System dynamics was created during the mid-1950s[3] by Professor Jay Forrester of the Massachusetts Institute of Technology. In 1956, Forrester accepted a professorship in the newly-formed MIT Sloan School of Management. His initial goal was to determine how his background in science and engineering could be brought to bear, in some useful way, on the core issues that determine the success or failure of corporations. Forrester's insights into the common foundations that underlie engineering, which led to the creation of system dynamics, were triggered, to a large degree, by his involvement with managers at General Electric (GE) during the mid-1950s. At that time, the managers at GE were perplexed because employment at their appliance plants in Kentucky exhibited a significant three-year cycle.

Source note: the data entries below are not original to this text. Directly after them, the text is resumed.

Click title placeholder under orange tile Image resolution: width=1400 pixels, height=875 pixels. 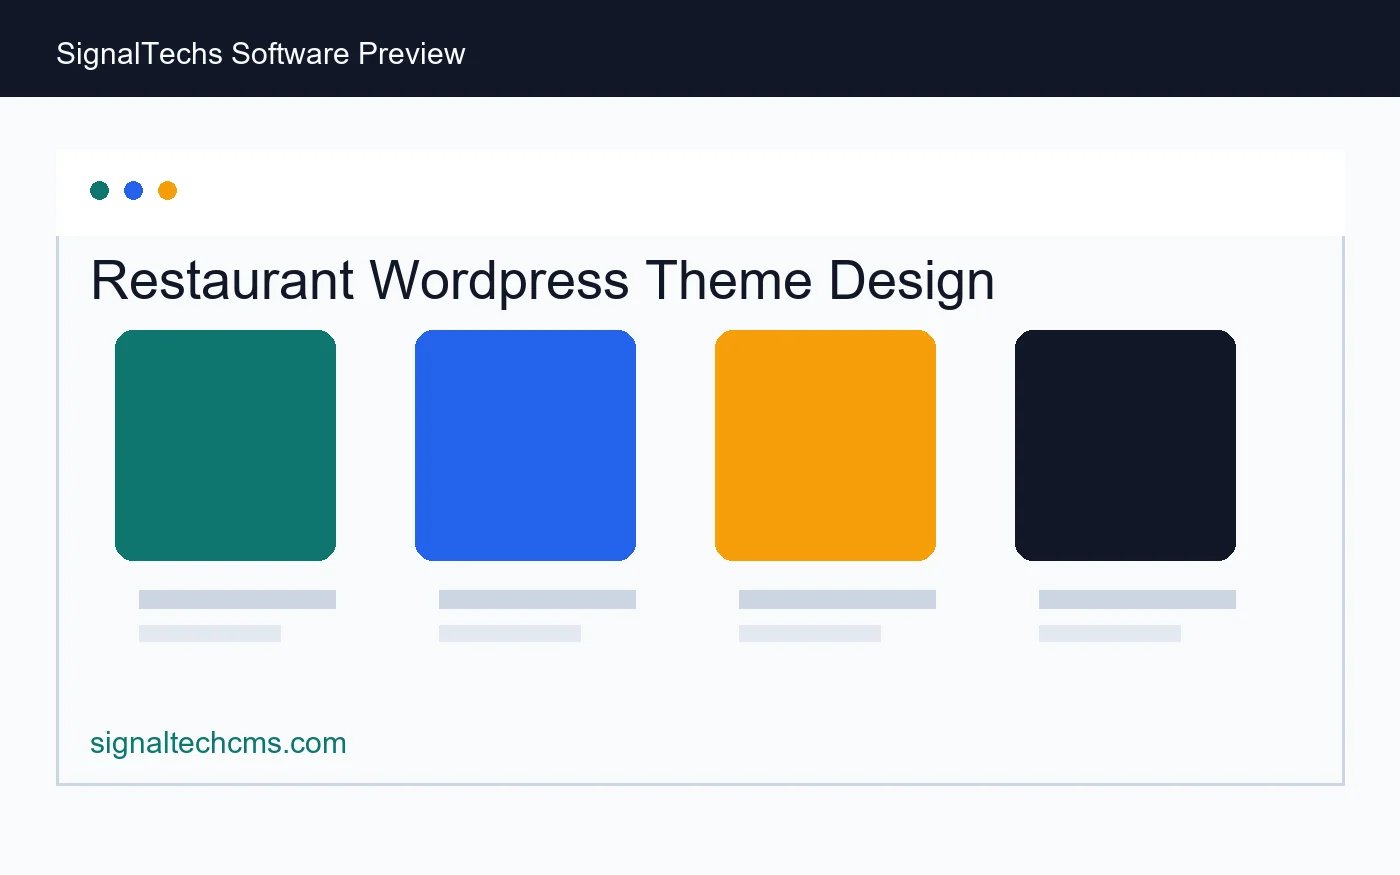pyautogui.click(x=837, y=599)
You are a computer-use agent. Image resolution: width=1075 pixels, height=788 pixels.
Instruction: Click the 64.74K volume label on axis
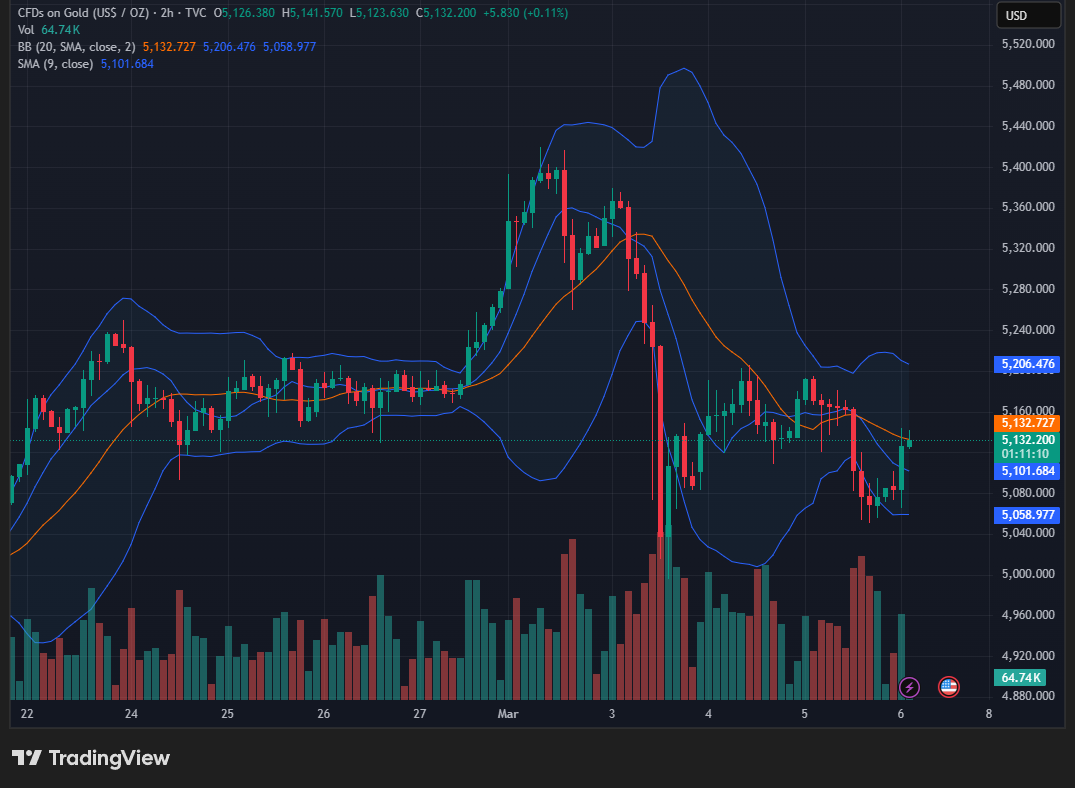click(1020, 678)
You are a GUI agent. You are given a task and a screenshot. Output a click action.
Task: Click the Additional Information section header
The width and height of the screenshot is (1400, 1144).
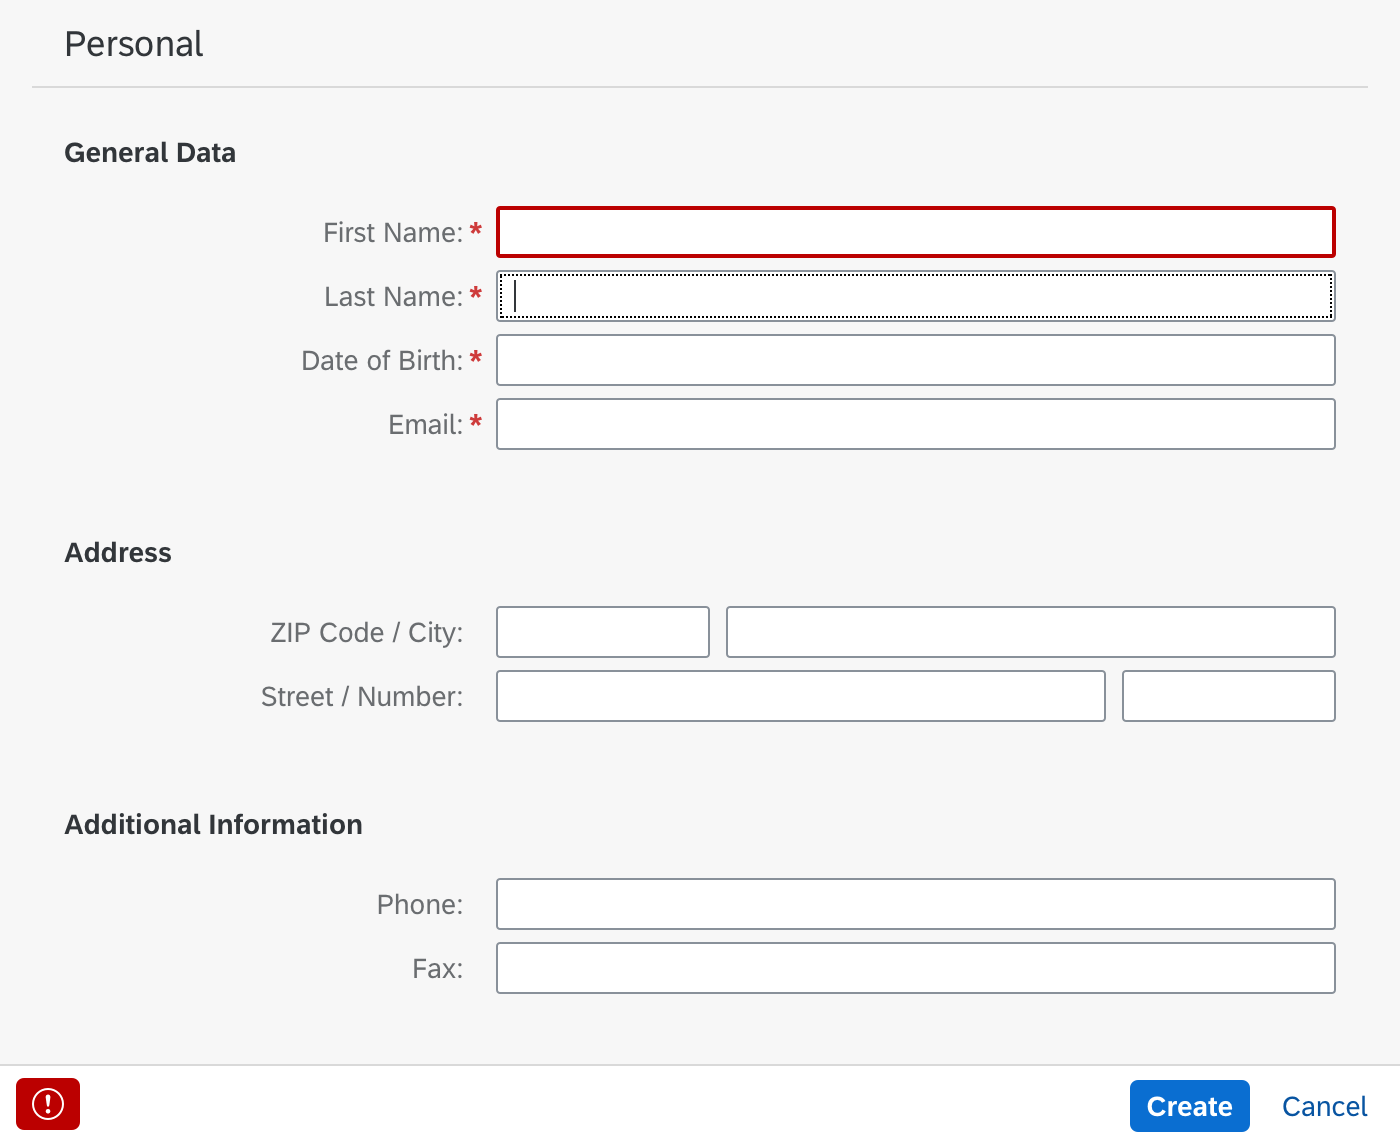213,824
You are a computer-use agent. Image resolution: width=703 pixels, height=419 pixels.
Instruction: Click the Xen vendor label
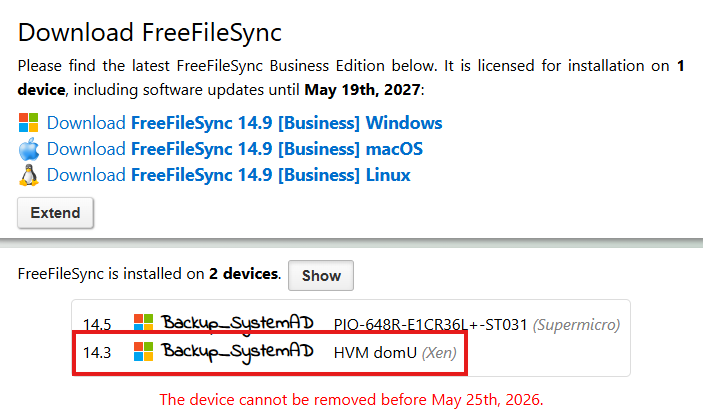439,353
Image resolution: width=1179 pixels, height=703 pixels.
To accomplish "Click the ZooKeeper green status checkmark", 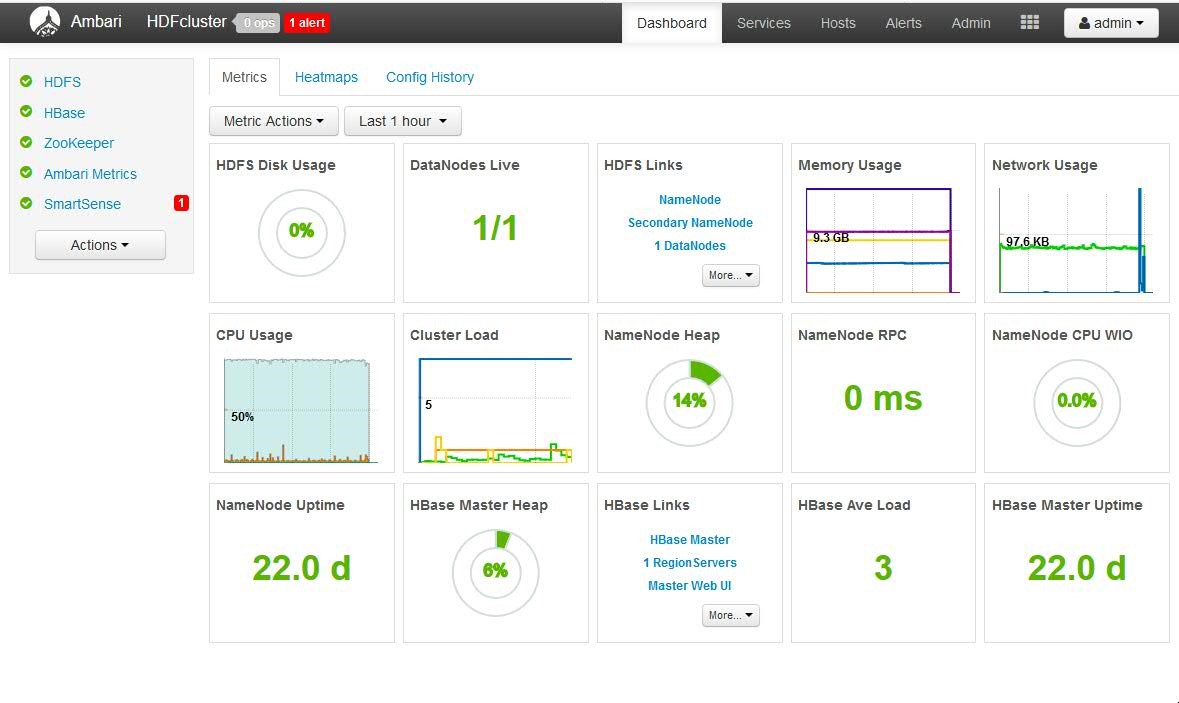I will 26,143.
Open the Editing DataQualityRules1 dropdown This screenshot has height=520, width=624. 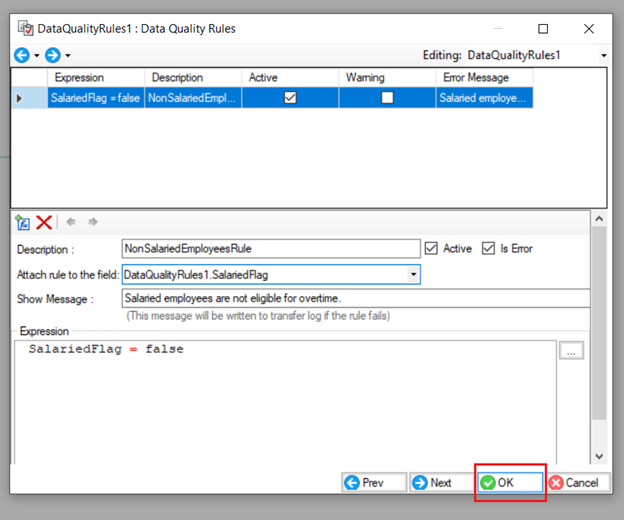coord(603,55)
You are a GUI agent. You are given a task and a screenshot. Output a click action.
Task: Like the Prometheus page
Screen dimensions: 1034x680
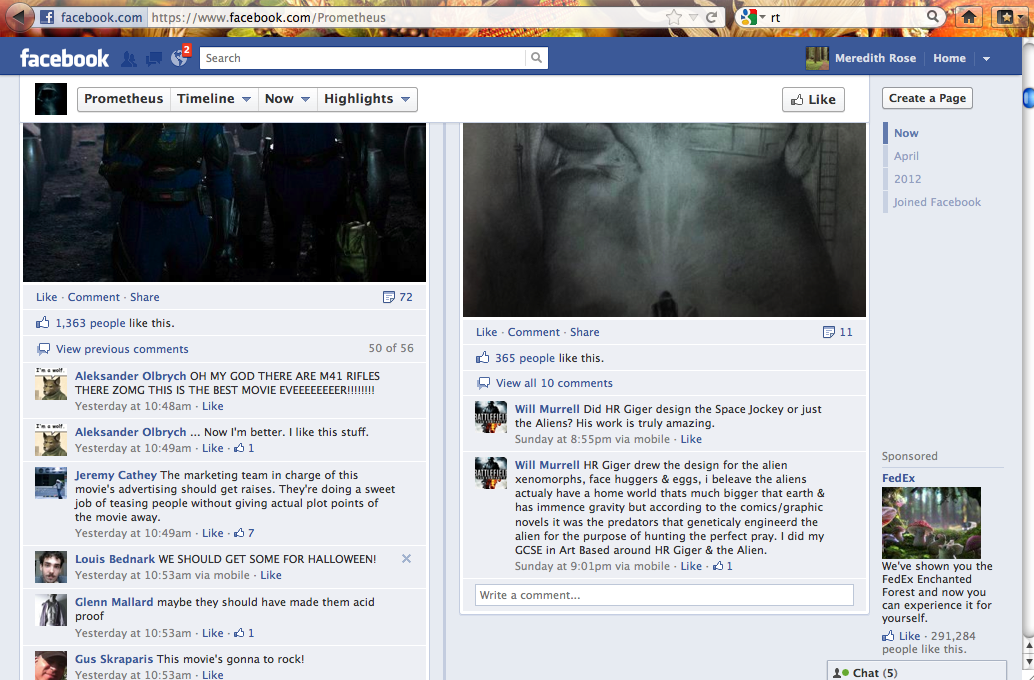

The business cycle was judged to be an insufficient explanation for the employment instability. From hand simulations (or calculations) of the stock-flow-feedback structure of the GE plants, which included the existing corporate decision-making structure for hiring and layoffs, Forrester was able to show how the instability in GE employment was due to the internal structure of the firm and not to an external force such as the business cycle. These hand simulations were the beginning of the field of system dynamics.[2]
During the late 1950s and early 1960s, Forrester and a team of graduate students moved the emerging field of system dynamics from the hand-simulation stage to the formal computer modeling stage. Richard Bennett created the first system dynamics computer modeling language called SIMPLE (Simulation of Industrial Management Problems with Lots of Equations) in the spring of 1958. In 1959, Phyllis Fox and Alexander Pugh wrote the first version of DYNAMO (DYNAmic MOdels), an improved version of SIMPLE, and the system dynamics language became the industry standard for over thirty years. Forrester published the first, and still classic, book in the field titled Industrial Dynamics in 1961.[2]
From the late 1950s to the late 1960s, system dynamics was applied almost exclusively to corporate/managerial problems. In 1968, however, an unexpected occurrence caused the field to broaden beyond corporate modeling. John Collins, the former mayor of Boston, was appointed a visiting professor of Urban Affairs at MIT. The result of the Collins-Forrester collaboration was a book titled Urban Dynamics. The Urban Dynamics model presented in the book was the first major non-corporate application of system dynamics.[2]
The second major noncorporate application of system dynamics came shortly after the first. In 1970, Jay Forrester was invited by the Club of Rome to a meeting in Bern, Switzerland. The Club of Rome is an organization devoted to solving what its members describe as the "predicament of mankind"—that is, the global crisis that may appear sometime in the future, due to the demands being placed on the Earth's carrying capacity (its sources of renewable and nonrenewable resources and its sinks for the disposal of pollutants) by the world's exponentially growing population. At the Bern meeting, Forrester was asked if system dynamics could be used to address the predicament of mankind. His answer, of course, was that it could. On the plane back from the Bern meeting, Forrester created the first draft of a system dynamics model of the world's socioeconomic system. He called this model WORLD1. Upon his return to the United States, Forrester refined WORLD1 in preparation for a visit to MIT by members of the Club of Rome. Forrester called the refined version of the model WORLD2. Forrester published WORLD2 in a book titled World Dynamics.[2]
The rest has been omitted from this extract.